Você finalizou dois curtas (Como As Coisas Funcionam e A Vida É Curta, este último já exibido na mostra Expectativa 2008 da Fundaj), está trabalhando em três longas e escrevendo um livro. E ainda dá aulas de roteiro cinematográfico e presta consultoria em criação de peças audiovisuais. Você é um workaholic. Como consegue dar conta de tudo?

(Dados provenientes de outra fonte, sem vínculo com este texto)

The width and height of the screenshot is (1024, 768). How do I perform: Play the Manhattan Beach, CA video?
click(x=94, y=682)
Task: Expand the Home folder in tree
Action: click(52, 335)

Workaholic, eu? Imagina! Mas, bom, muitos me perguntam como eu consigo dar conta de tudo, e eu nunca consigo responder de forma convincente, até porque uma das “técnicas” que utilizo é não pensar muito a respeito. Vou fazendo o que aparece, tentando focar no que realmente me interessa. Ajuda também o fato de dormir pouco, mas acho que tem a ver com uma certa dispersão natural mesmo, e de não abrir mão de paixões e desejos, como a música, literatura e a vida acadêmica. Enfim, melhor parar de falar sobre isto antes que eu comece a ficar cansado…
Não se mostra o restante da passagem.